Matilde Throup Sepúlveda was born in Angol in 1876, the daughter of a former Chilean Army soldier. On 28 March 1887 she obtained a Bachelor of Philosophy and Humanities degree. She subsequently applied to study at the University of Chile's Faculty of Law, where she received a Bachelor of Law and Political Science on 25 May 1891.

On 6 June 1892 she obtained a Licentiate of Laws, becoming the first Chilean woman to receive a university degree, which enabled her to receive the title of attorney granted by the Supreme Court. The second woman to become an attorney was Matilde Brandau, in 1898. Throup's degree was used as a precedent by Belgium and Argentina when granting the title of attorney to women.
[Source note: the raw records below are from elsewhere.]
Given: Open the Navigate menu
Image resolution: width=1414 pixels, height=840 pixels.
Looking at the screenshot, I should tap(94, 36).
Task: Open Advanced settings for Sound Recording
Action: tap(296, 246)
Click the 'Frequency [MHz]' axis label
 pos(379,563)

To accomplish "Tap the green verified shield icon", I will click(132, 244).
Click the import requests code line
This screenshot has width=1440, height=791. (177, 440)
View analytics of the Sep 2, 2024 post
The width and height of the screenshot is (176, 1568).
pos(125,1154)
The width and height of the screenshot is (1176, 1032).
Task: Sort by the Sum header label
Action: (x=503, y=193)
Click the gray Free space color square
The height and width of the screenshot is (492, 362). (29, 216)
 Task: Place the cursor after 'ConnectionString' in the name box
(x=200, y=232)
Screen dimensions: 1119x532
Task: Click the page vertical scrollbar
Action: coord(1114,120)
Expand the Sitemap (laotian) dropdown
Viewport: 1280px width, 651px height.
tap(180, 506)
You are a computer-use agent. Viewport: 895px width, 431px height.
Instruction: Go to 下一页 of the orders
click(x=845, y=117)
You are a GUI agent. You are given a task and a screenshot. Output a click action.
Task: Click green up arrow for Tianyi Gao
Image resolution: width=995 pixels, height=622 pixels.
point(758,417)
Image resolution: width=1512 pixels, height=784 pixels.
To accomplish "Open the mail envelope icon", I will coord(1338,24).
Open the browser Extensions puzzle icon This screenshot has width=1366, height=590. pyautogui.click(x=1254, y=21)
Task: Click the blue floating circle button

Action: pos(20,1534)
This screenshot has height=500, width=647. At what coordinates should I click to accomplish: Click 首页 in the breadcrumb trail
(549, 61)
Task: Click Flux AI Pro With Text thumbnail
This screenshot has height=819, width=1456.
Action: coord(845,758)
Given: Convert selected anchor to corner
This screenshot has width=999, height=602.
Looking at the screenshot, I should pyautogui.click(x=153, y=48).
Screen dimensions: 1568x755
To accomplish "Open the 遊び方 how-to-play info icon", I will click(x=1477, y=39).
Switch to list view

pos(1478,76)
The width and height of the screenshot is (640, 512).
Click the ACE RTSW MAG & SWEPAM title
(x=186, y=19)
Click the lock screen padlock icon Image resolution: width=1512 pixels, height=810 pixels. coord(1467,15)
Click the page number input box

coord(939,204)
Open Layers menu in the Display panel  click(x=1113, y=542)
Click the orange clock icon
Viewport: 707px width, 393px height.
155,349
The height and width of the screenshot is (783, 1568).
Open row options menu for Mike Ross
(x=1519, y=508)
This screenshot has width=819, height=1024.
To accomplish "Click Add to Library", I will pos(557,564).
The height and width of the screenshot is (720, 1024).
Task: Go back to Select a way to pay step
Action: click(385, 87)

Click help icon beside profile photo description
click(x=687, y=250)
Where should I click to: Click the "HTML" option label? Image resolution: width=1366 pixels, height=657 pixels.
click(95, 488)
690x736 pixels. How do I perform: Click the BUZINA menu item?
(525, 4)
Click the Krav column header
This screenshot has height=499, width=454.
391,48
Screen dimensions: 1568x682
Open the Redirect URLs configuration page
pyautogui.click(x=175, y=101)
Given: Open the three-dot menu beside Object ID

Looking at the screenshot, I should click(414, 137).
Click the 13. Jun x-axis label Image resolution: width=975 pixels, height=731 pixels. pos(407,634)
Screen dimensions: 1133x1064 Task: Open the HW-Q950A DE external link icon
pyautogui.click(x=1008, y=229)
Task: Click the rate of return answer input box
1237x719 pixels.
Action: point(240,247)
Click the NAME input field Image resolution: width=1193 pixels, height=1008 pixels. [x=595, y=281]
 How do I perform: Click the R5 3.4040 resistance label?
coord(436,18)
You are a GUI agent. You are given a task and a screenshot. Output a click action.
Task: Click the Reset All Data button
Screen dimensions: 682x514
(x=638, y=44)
After becoming a lawyer, Throup ran for the office of court clerk of the Courts of Letters, notary, and Conservator of Real Estate for Ancud. The Court of Appeals of Concepción, which oversaw this civil service entrance examination, requested a ruling from the Fiscalía Judicial in respect to her eligibility. It opined that a woman could not serve in the post, and this view was endorsed by the Court of Appeals in an order published 6 April 1893. Throup appealed to the Supreme Court, which overturned the initial decision on 23 September 1893, setting a precedent regarding the right of women to hold public offices requiring the title of attorney, with the same conditions as for men.

Throup later competed for the posts of officer of the Civil Registry and Identification Service for Santiago, and notary public of Santiago. She was accepted for both exams, and in the latter case was included in the short list from which the position was chosen by the government.

Matilde Throup died in 1922 at age 46.